### Задание
Обнови записи от строки с «Click the guild name 원더호이» до строки с «[x=427, y=57]» включительно, заменив «guild name» на «clan name» и больше ничего не меняя. Изображения в ответ не включай.

Сохранённые записи
'''
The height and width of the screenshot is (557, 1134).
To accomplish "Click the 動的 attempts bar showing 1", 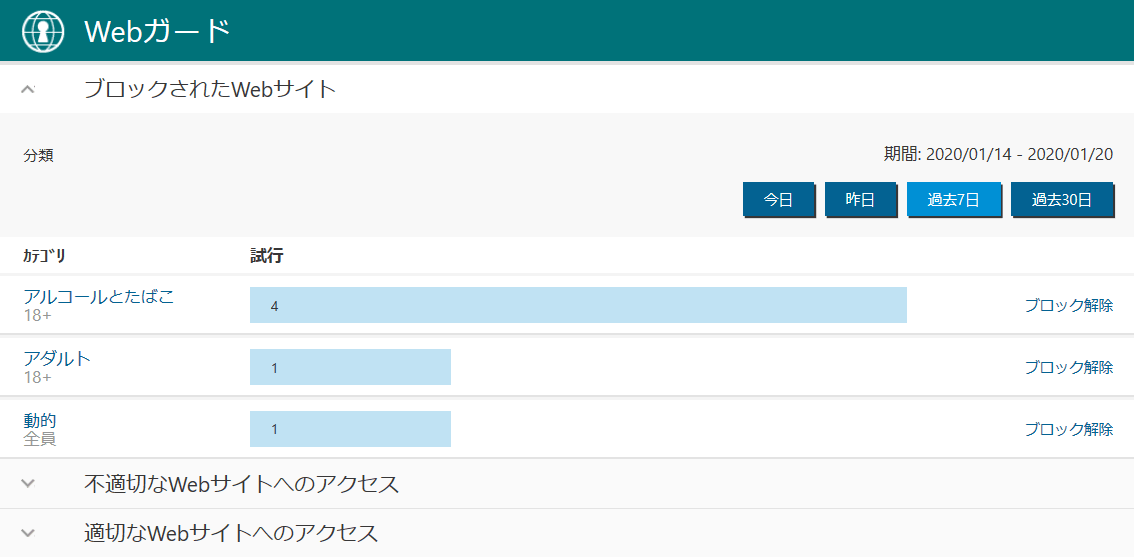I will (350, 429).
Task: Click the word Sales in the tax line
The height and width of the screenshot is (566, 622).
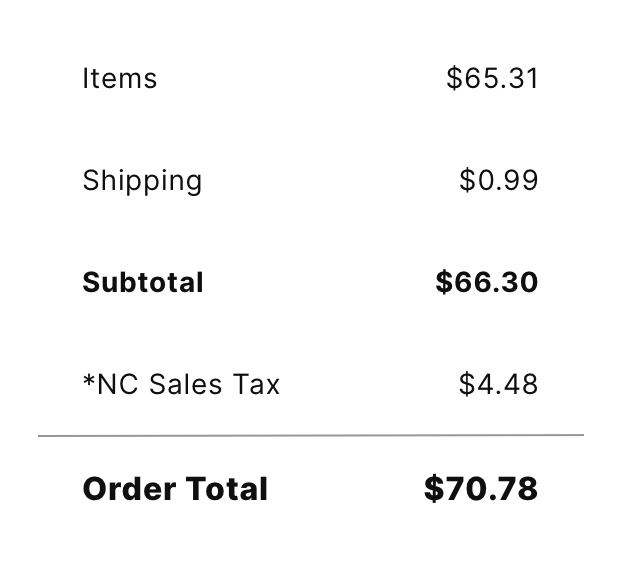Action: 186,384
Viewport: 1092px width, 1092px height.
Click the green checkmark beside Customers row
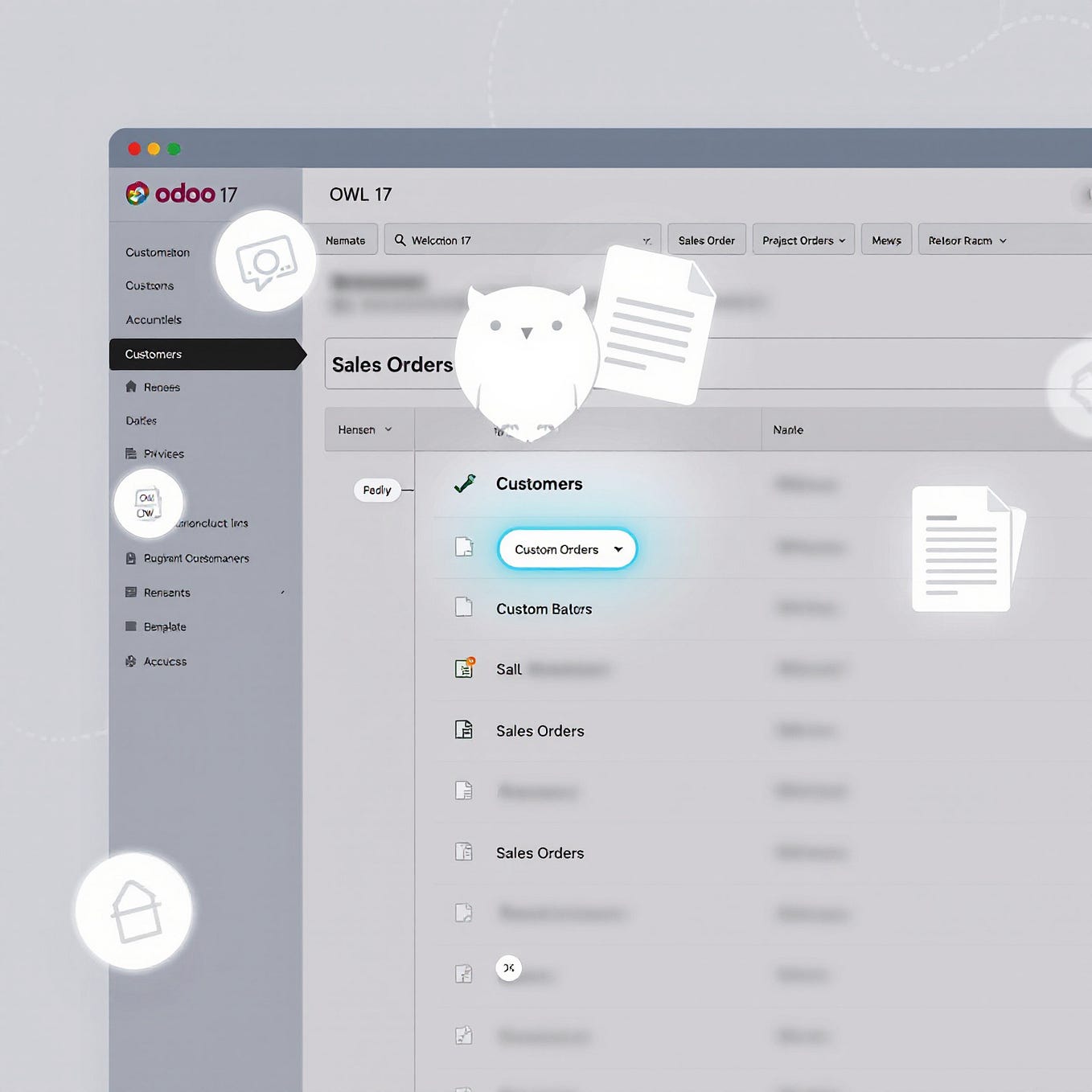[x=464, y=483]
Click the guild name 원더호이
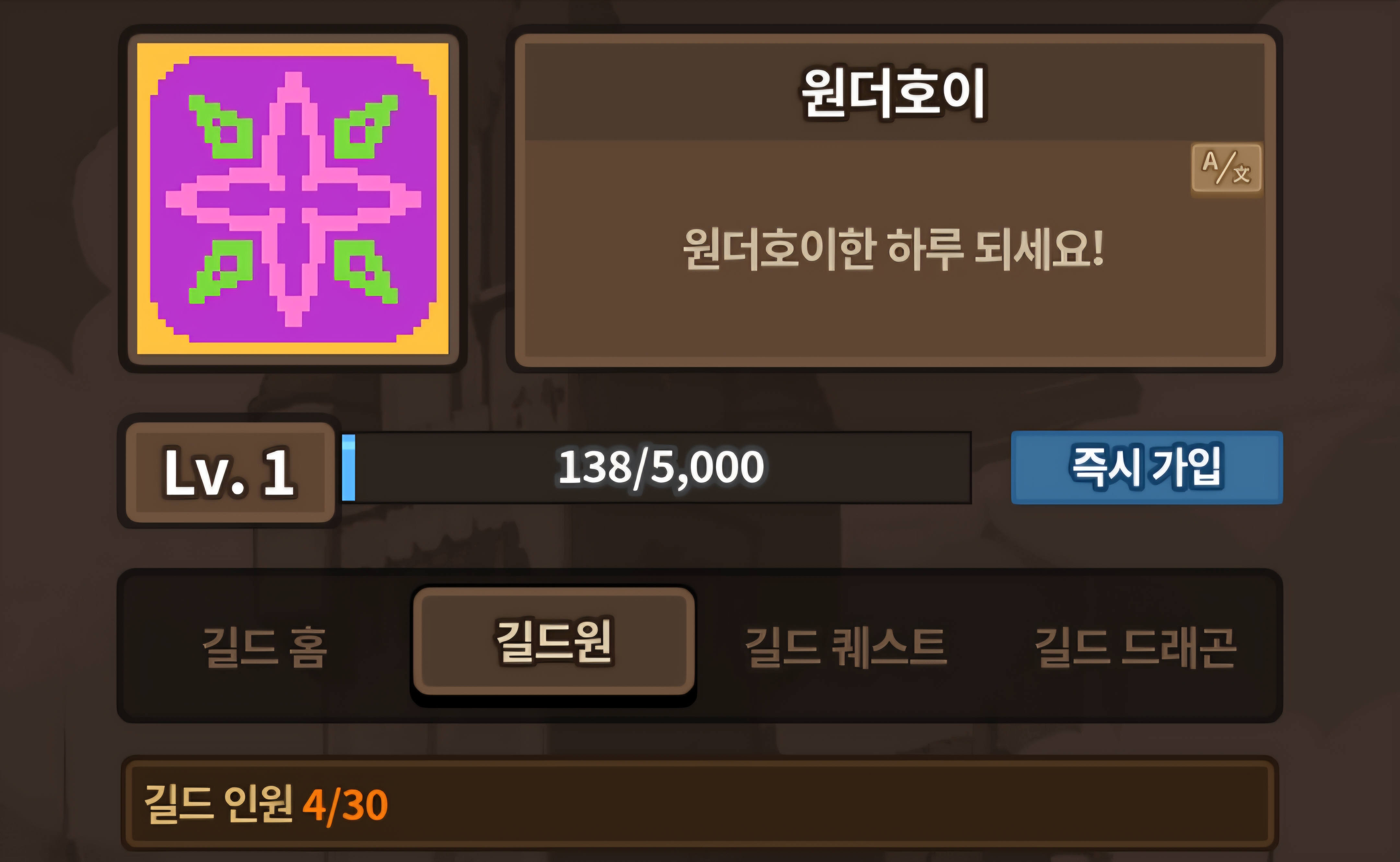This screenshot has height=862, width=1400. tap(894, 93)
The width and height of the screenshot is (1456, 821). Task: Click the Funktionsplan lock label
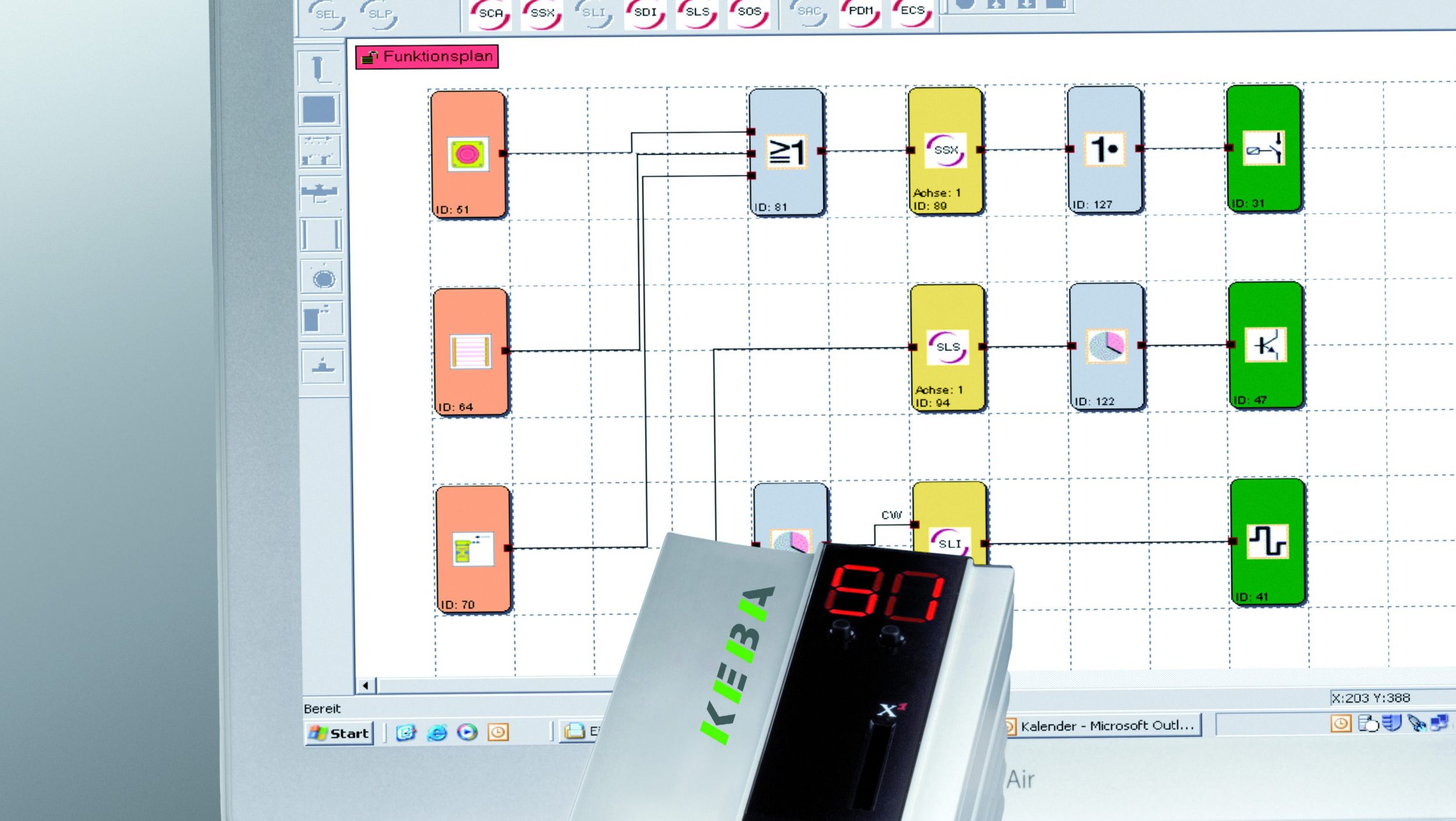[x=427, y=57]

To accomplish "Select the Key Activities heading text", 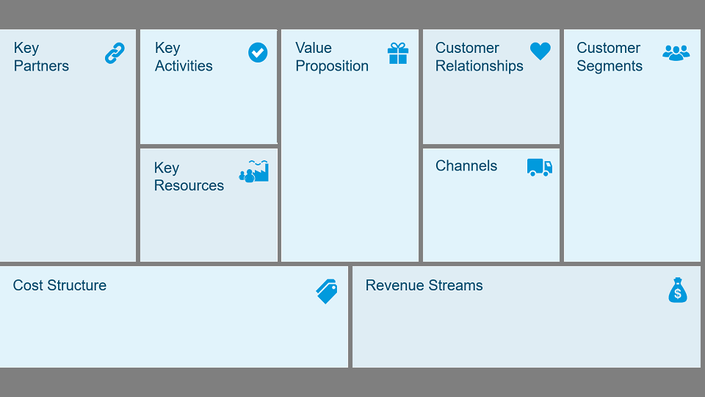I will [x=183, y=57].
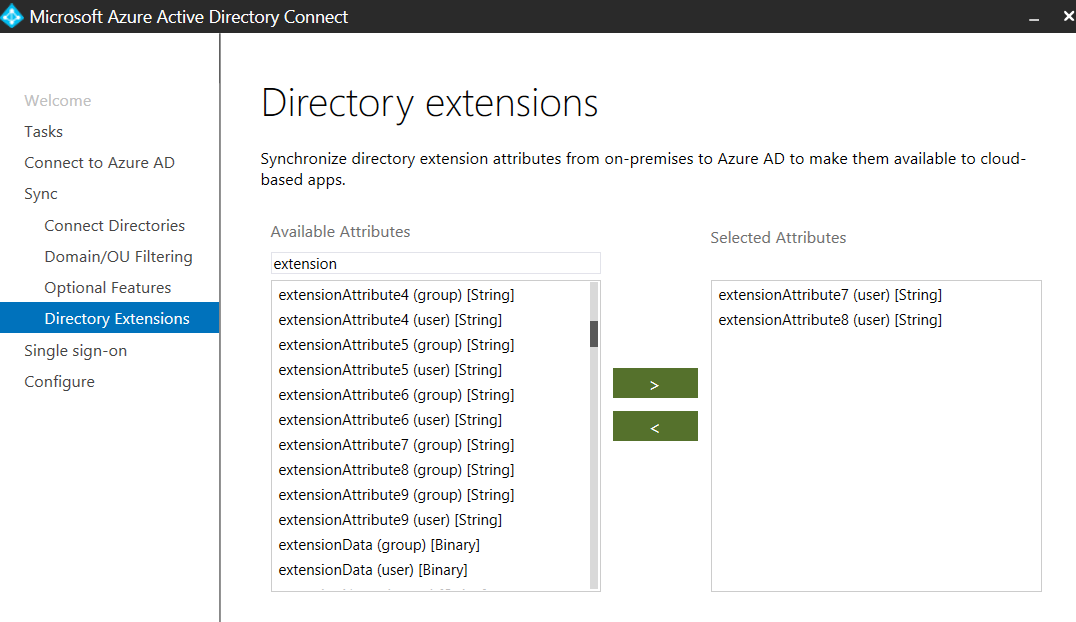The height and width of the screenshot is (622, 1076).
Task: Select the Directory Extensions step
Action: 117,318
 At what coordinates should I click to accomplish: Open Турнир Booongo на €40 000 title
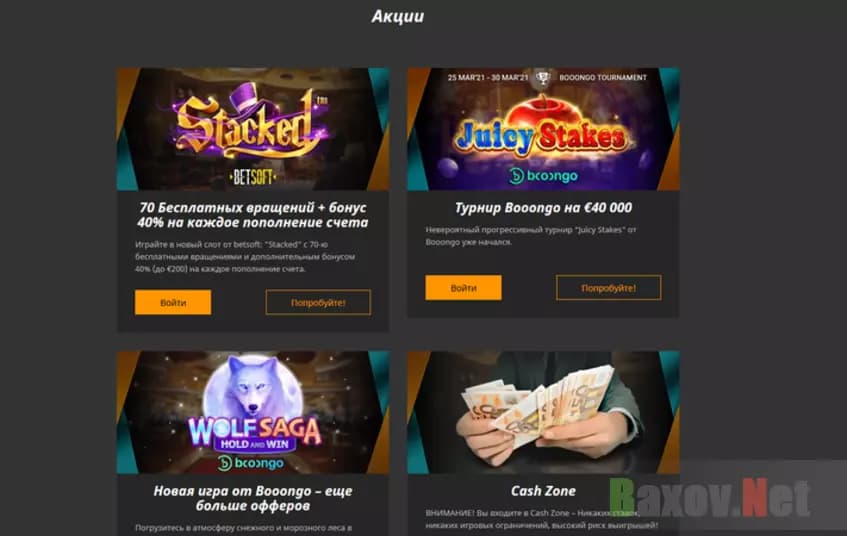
'''
### Ответ
Click the clan name 원더호이
This screenshot has height=862, width=1400. tap(894, 93)
The width and height of the screenshot is (1456, 821). Task: Click the Funktionsplan lock label
[x=427, y=57]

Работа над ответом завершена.